Nashoga is a wolf driven from his pack by a rival, who is for some reason accepted as leader by the pack instead of being killed by them as a group. Nashoga then ends up befriending an elk named Buck, and together they seek to reclaim the pack and reunite him with his lost love.
The writing style was quite uneven and unpolished (I got the sense that the author was fairly young when she wrote it), and there were a few grammatical mistakes. One character is introduced with blue eyes, but is described as having brown eyes when Nashoga recounts meeting her in flashback. His friendship with Buck develops far too quickly and easily. The book seems like it’s set in the real world until over halfway through, when there’s suddenly a magic pool with water-sprites living in it.

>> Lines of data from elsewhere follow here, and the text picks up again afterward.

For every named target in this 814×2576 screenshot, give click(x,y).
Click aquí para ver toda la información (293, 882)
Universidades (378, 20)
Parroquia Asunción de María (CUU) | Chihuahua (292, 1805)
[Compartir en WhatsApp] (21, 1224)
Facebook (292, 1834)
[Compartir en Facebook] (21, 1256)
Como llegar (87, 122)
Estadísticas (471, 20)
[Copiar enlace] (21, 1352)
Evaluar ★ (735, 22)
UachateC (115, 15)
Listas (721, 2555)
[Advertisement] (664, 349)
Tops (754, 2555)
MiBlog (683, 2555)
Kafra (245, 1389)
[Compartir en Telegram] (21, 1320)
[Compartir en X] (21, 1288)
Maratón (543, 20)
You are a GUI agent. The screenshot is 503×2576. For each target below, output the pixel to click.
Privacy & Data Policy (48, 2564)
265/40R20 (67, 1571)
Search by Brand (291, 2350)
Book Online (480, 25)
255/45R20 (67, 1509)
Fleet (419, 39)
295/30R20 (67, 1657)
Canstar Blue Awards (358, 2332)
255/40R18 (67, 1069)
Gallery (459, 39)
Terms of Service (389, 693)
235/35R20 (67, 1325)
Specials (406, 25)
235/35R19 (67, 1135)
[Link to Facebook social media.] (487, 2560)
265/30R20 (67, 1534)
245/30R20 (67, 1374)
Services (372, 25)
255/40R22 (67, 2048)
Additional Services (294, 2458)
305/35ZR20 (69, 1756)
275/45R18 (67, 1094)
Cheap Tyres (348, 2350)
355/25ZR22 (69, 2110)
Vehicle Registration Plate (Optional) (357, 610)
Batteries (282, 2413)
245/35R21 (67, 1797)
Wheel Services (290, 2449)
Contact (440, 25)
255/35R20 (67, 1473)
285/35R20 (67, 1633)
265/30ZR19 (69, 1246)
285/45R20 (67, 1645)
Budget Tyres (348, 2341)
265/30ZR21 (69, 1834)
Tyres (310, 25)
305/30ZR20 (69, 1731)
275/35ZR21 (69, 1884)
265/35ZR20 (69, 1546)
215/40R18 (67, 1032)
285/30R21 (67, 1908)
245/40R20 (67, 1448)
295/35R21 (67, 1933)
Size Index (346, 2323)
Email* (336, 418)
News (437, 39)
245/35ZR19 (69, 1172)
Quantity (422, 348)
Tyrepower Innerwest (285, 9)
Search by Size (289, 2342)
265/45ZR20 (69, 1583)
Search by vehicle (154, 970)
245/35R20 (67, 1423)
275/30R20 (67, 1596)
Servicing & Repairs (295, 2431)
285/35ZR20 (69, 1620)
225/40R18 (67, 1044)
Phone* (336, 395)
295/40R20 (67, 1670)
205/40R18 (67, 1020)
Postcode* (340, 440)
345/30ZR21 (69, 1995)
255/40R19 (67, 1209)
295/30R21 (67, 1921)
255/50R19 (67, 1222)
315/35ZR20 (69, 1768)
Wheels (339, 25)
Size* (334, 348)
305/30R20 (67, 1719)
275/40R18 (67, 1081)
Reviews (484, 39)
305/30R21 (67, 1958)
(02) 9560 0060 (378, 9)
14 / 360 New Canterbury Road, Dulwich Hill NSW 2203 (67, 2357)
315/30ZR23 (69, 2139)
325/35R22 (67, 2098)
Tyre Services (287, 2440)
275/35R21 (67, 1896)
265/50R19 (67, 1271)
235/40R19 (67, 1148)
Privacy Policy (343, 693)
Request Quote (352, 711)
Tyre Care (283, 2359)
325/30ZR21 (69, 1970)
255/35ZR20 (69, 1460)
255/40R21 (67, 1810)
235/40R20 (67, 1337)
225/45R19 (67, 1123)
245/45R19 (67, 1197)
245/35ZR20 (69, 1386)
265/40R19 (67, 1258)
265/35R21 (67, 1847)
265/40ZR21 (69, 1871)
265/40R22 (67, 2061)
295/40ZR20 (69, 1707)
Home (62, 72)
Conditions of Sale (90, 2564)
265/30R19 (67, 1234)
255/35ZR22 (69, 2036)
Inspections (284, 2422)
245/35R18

Sadly, this book is full of the same old factual errors that constantly appear in wolf fiction – wolves with blue eyes and sharp claws, adults sleeping in dens, packs consisting of random unrelated individuals, animals using human terms and gestures. Nashoga also manages to defeat a mountain lion, a much stronger animal, in a fight. The author doesn’t seem to know much about elk, either. She states that a male elk is called a buck, when the correct name is bull. Buck is monogamous, and has antlers regardless of the time of year. He says multiple times that “I’m not a deer, I’m an elk,” which does not make sense, since elk are a species of deer. It’s like a dog saying: “I’m not a dog, I’m a Labrador.”
Not the worst book I’ve read by a long shot, but not good.